** Input material follows **

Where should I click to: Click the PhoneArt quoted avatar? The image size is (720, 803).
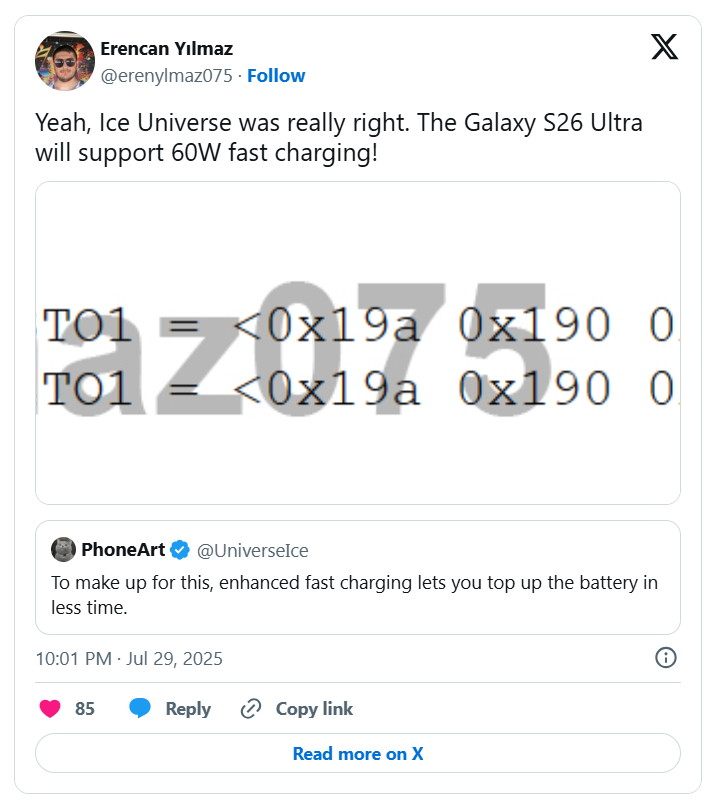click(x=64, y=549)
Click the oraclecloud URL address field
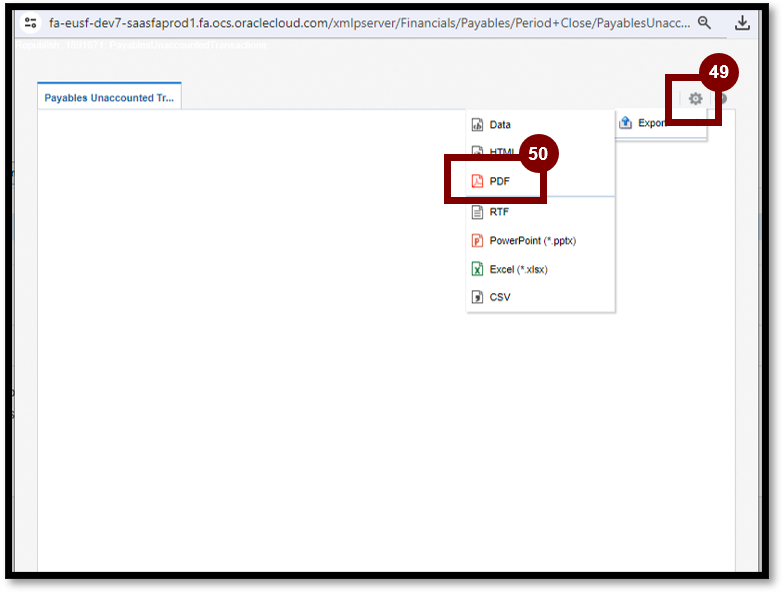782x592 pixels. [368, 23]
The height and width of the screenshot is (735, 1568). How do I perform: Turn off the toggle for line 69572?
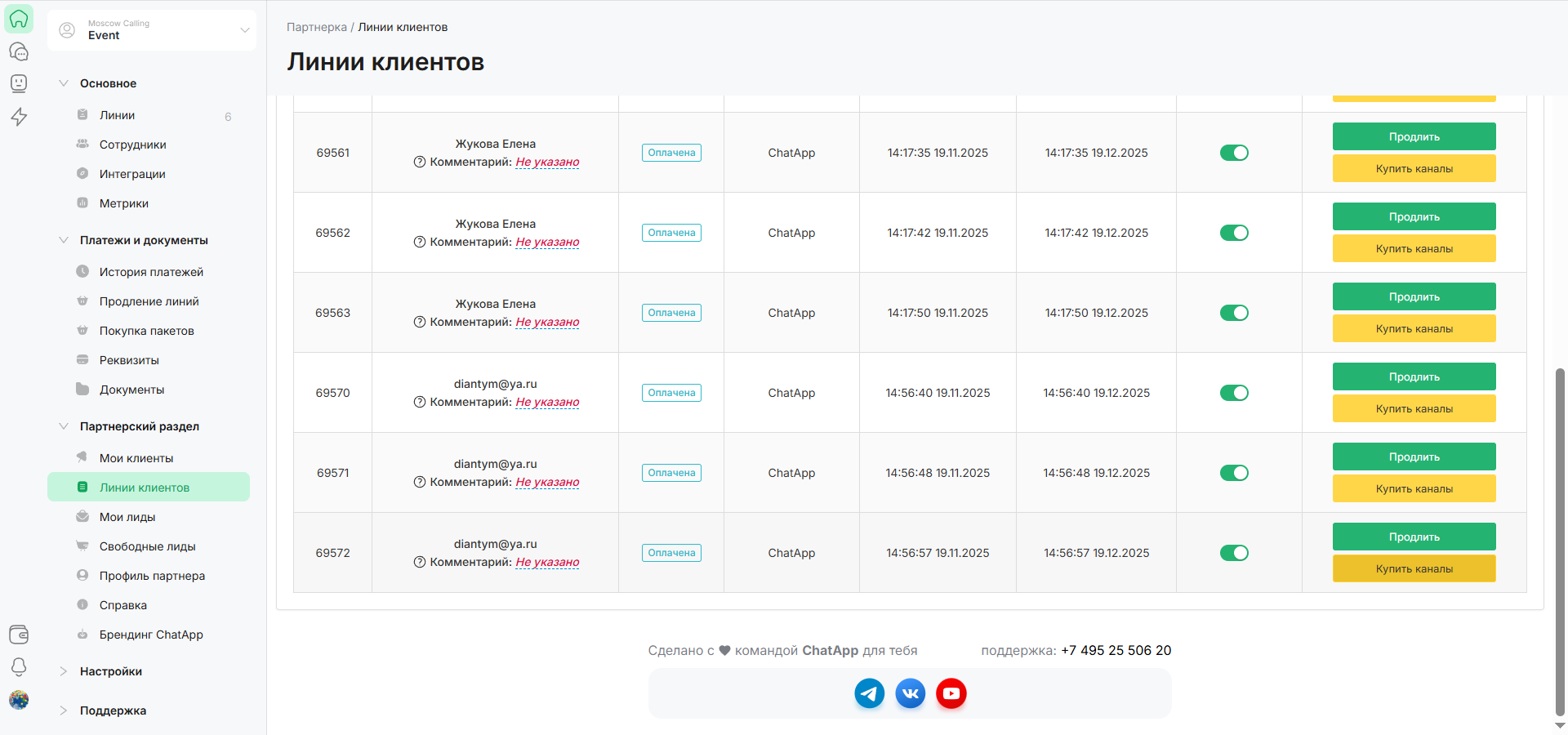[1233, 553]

** End of Input material **

__Exercise goal__. Everything in the listing except the pictures must be reproduced exactly.

__Exercise response__.
Where should I click to: Click the PhoneArt quoted avatar? The image size is (720, 803).
click(x=64, y=549)
Click the oraclecloud URL address field
782x592 pixels. [368, 23]
The height and width of the screenshot is (735, 1568). How do I perform: Turn off the toggle for line 69572?
[1233, 553]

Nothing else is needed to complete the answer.